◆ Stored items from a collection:
= Beginning of Section =

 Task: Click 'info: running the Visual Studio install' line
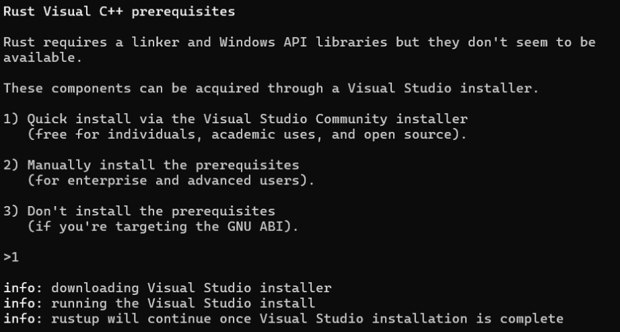coord(159,303)
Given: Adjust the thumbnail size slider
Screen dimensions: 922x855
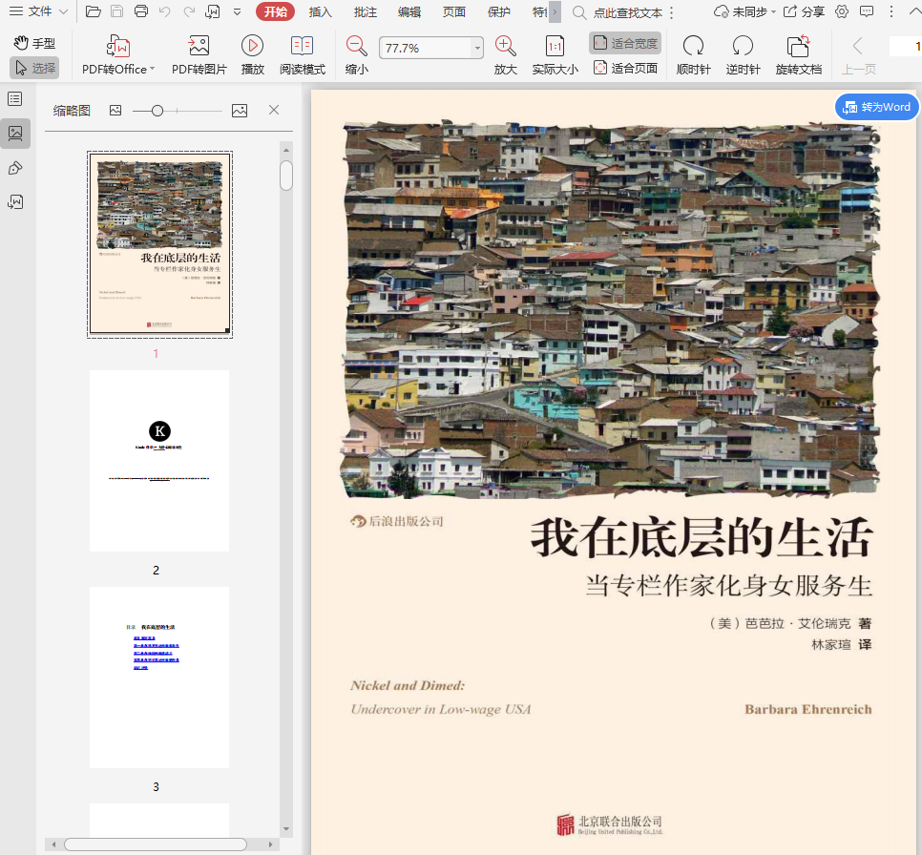Looking at the screenshot, I should (x=157, y=111).
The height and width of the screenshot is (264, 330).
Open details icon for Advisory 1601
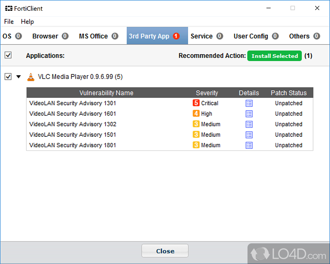(x=249, y=114)
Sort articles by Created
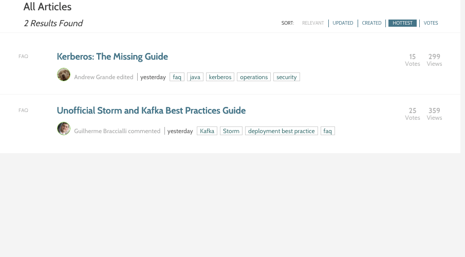This screenshot has width=465, height=257. [x=371, y=23]
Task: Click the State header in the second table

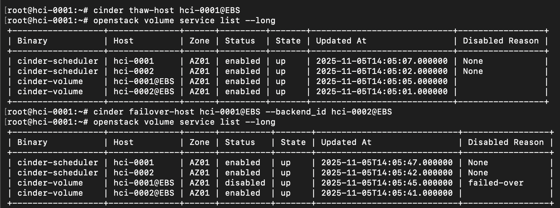Action: (x=293, y=142)
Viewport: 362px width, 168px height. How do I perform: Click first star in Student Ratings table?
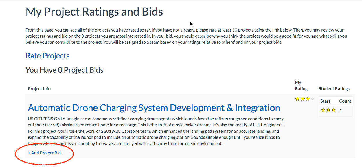[x=323, y=110]
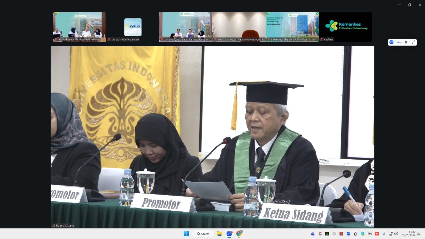
Task: Open the Zoom app in taskbar
Action: (x=229, y=234)
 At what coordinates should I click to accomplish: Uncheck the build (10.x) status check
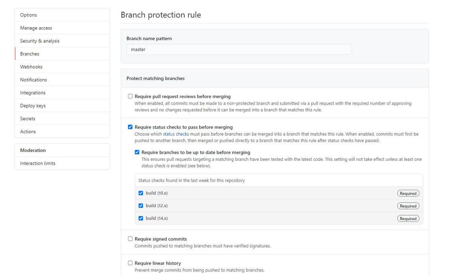[x=141, y=193]
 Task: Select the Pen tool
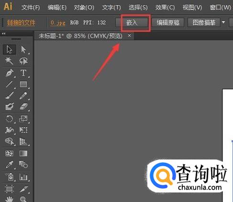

= End of Section =

◆ HOW TO COMPLETE THIS TASK:
What you set down should be exactly the lines from the line containing "Viewport: 362px width, 168px" to the last line of the entries above, both included, with no pictures.

◆ TASK SOLUTION:
Viewport: 362px width, 168px height. How do I perform: Click first star in Student Ratings table?
[x=323, y=110]
Task: Open the Zoom app in taskbar
Action: (x=229, y=234)
 At what coordinates should I click to accomplish: Uncheck the build (10.x) status check
[x=141, y=193]
 Task: Select the Pen tool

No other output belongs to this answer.